Owners Nilubol and Bee Moungsa opened their doors in April last year, with daughter Bet heading the kitchen, using her grandmother’s recipes. Without departing from authenticity, non-Thai customers and newbies to the dishes are attended to; the default one-chili heat warned of for some of the items on the menu is mercifully mild. And some items are renamed for clarity, with traditional names in parentheses, so pad see ew is Brown Soy Noodles and pad kee mao is Spicy Brown Soy Noodles.
The brightness of the space, even on a recent overcast day, is enhanced by yellow walls and large, relaxing photographs, from exotic market food to a row of gilded Buddhas. Paper napkins and placemats indicate that the prices will be right, and their BYOB policy is sane, as in not charging you for their decision to not get a liquor license.

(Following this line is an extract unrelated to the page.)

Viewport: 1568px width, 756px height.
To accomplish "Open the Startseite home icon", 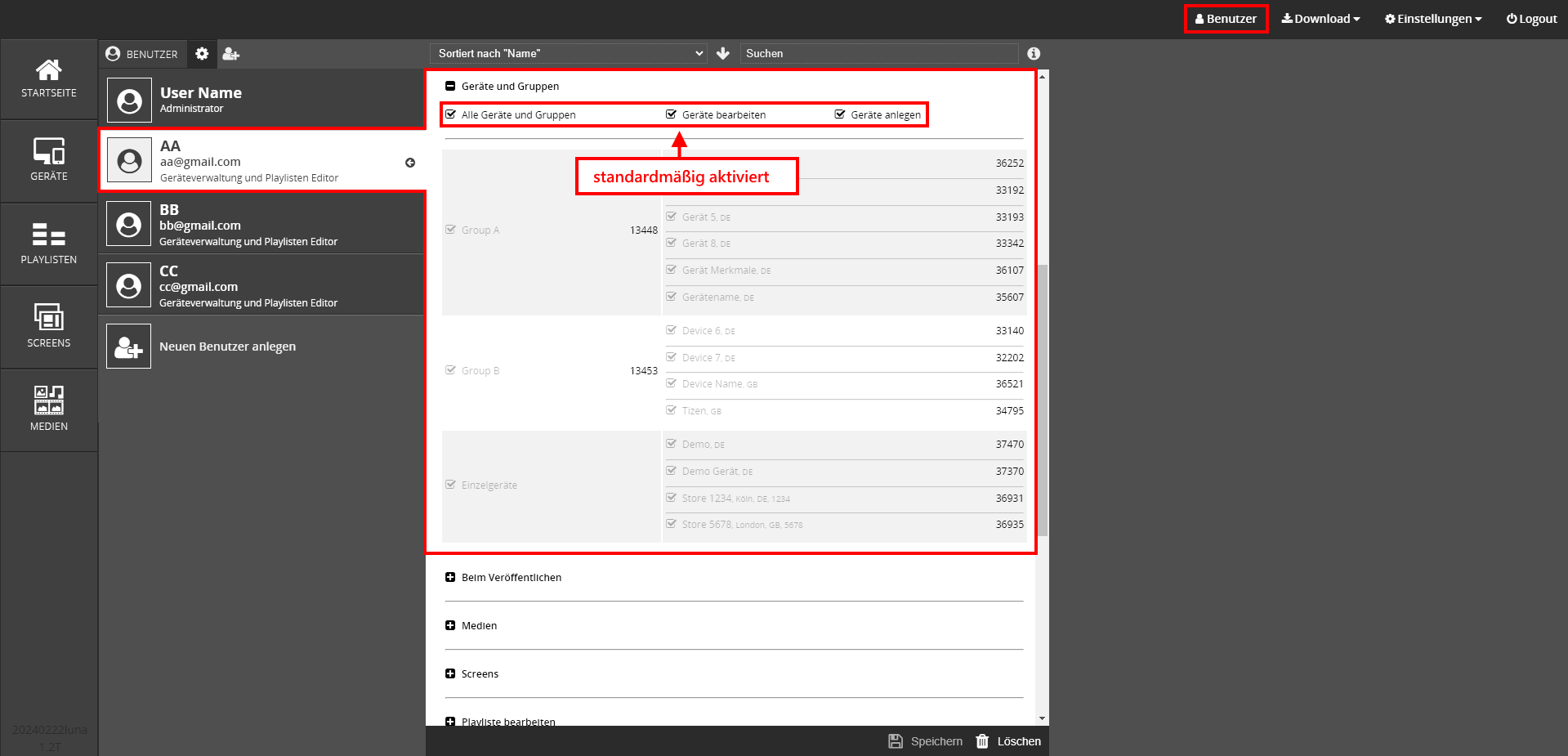I will click(49, 78).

The trouble with a place like this is that there are so many choices to make. Take the appetizers. The mango fresh roll ($5.95) — two of them, actually — is a visual treat, a display of proffered bounty: avocado, greens, carrot slivers, and plenty of the eponymous fruit. Tastes good too. The crab Rangoon ($5.95), those filled fried wontons, has a pleasant sweetness to the loose cream cheese. And the chicken satay ($6.50), which comes with kitchen-made peanut sauce and particularly tasty sweet vinegar sauce, is tauntingly superior to the ones I always order at the Thai restaurant near me that I visit every week or two: they are thick enough to remain juicy from their delicious marinade.
Lest I lose credibility through liking everything here, let me note that the coconut soup ($3.50-$4.50) doesn’t have enough lime juice tang for me (though I could add it), or creamy coconut milk (possibly because it’s low-fat). My shrimp tom-yum soup ($4.50) was tasty with lime, spiciness, and fresh-tasting shellfish; there was plenty of chicken but I wished the mushrooms were cut bite-sized. On that visit, a friend enjoying a meal-sized seafood noodle soup ($10.95) also remarked on the freshness of the seafood.
There are six curry dishes ($11.95-$12.95), all one-chili hot, and Johnnie gave her yellow curry dish a thumbs-up. On that visit I had one of the lunch specials, which are served weekdays 11:30 am to 3 pm. They are $7.95 whether you have tofu or meat, with a dozen choices, from mild broccoli with oyster sauce to red, green, or yellow curry. I got drunken noodles, which were spicy and brown-sauced and the same medium-width rice noodles in the pad-Thai ($10.95) that I loved another time for its slight sweetness (I’m so easy).